Start of EXERCISE MATERIAL

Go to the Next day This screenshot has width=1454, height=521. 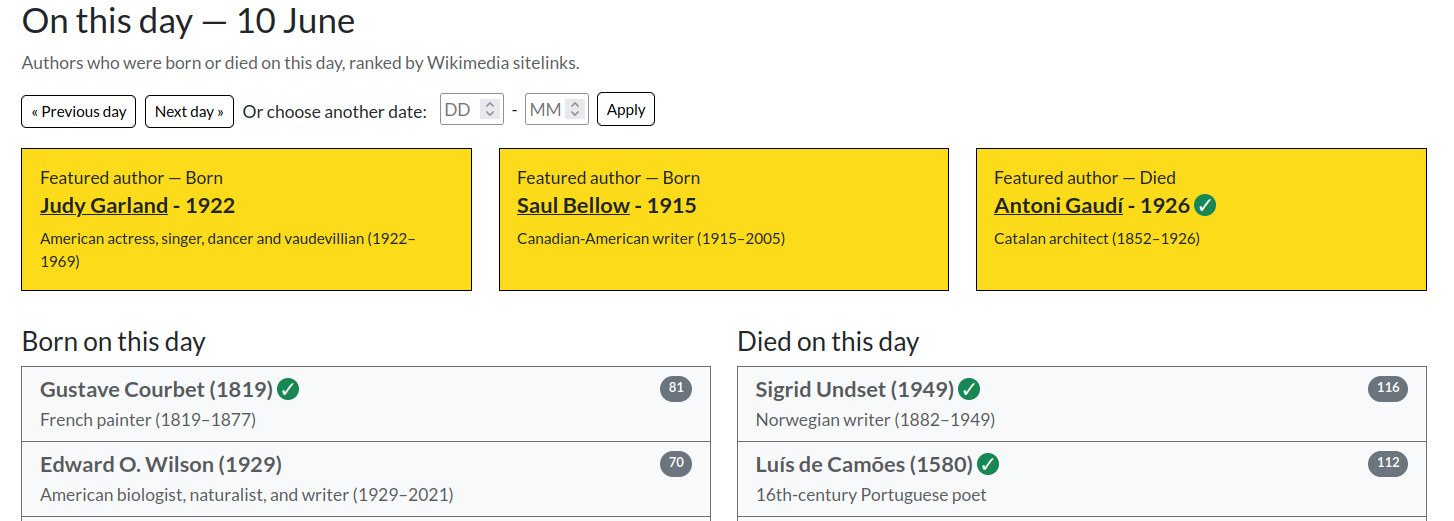190,111
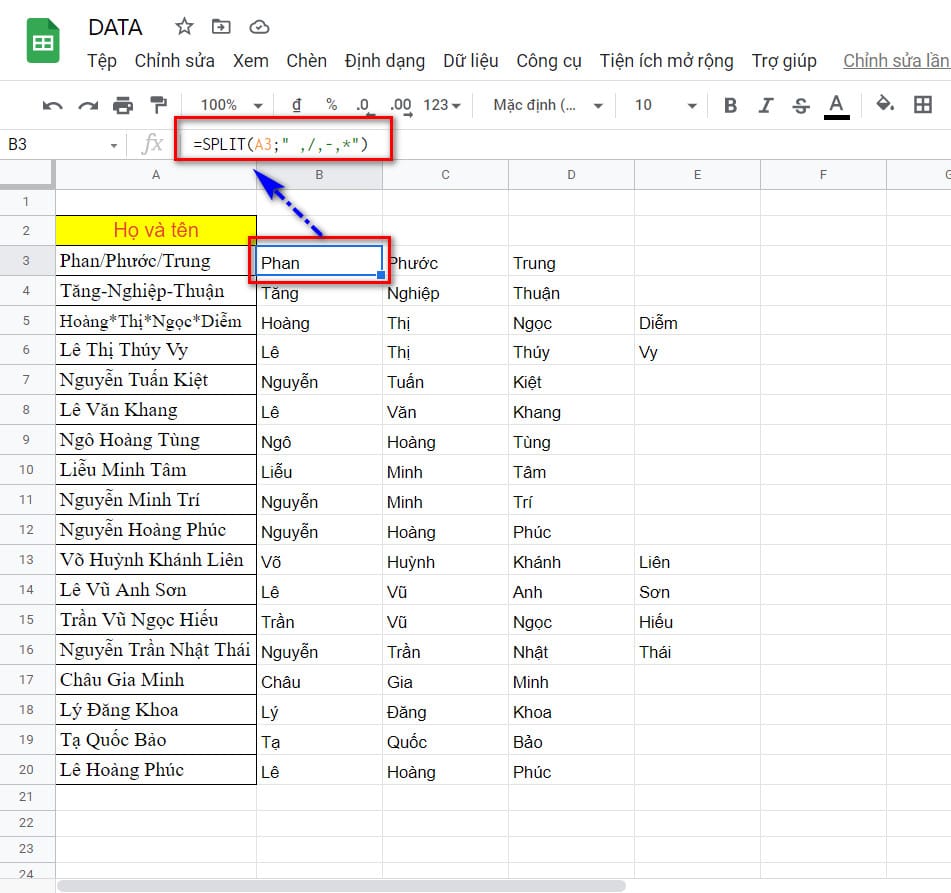Viewport: 951px width, 893px height.
Task: Click the Undo arrow icon
Action: pyautogui.click(x=53, y=105)
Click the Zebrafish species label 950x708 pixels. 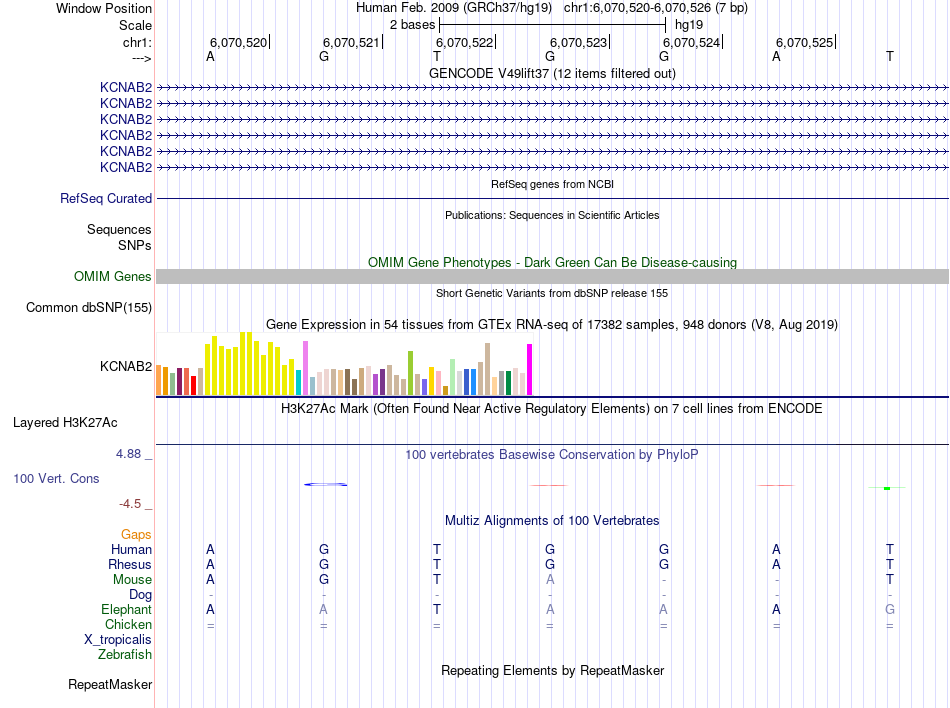(x=125, y=655)
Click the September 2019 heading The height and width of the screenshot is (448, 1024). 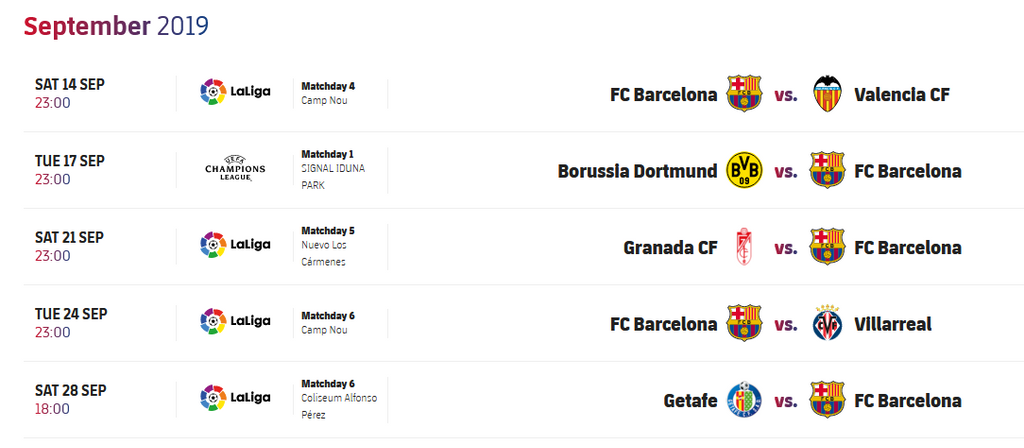[116, 25]
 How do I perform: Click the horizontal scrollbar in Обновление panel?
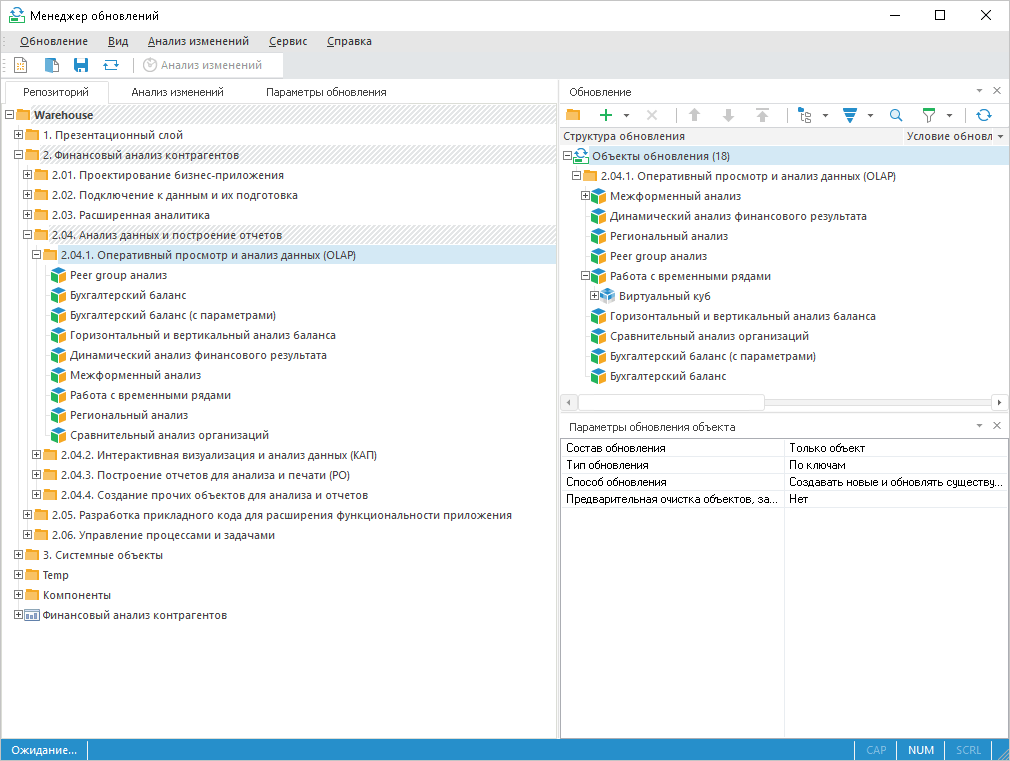(670, 402)
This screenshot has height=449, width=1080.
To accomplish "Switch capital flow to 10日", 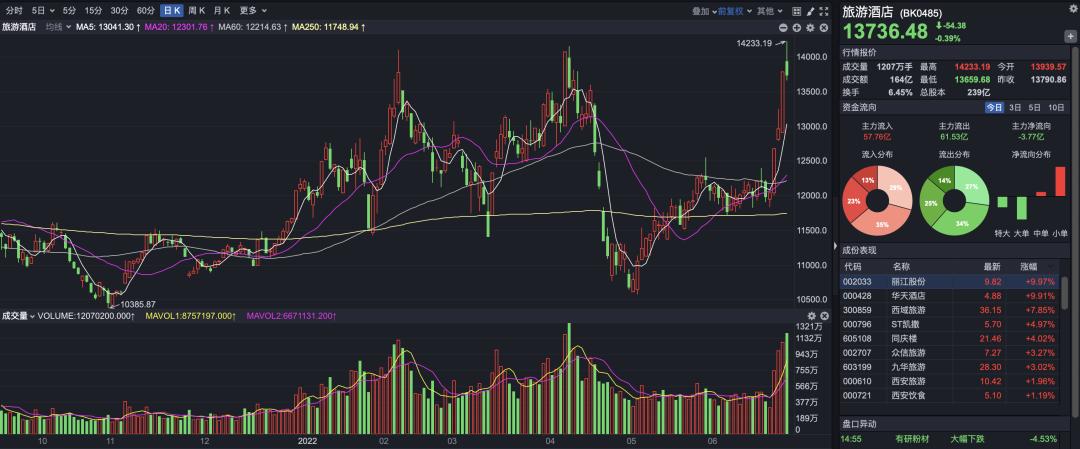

End of EXERCISE MATERIAL

_EXERCISE DIRECTIONS_
Copy exactly the lines that run from the line containing "This screenshot has height=449, width=1080." to the end of the data, keeping both end lines and dropping every picture.

_ANSWER SPACE_
This screenshot has height=449, width=1080.
To accomplish "Switch capital flow to 10日", 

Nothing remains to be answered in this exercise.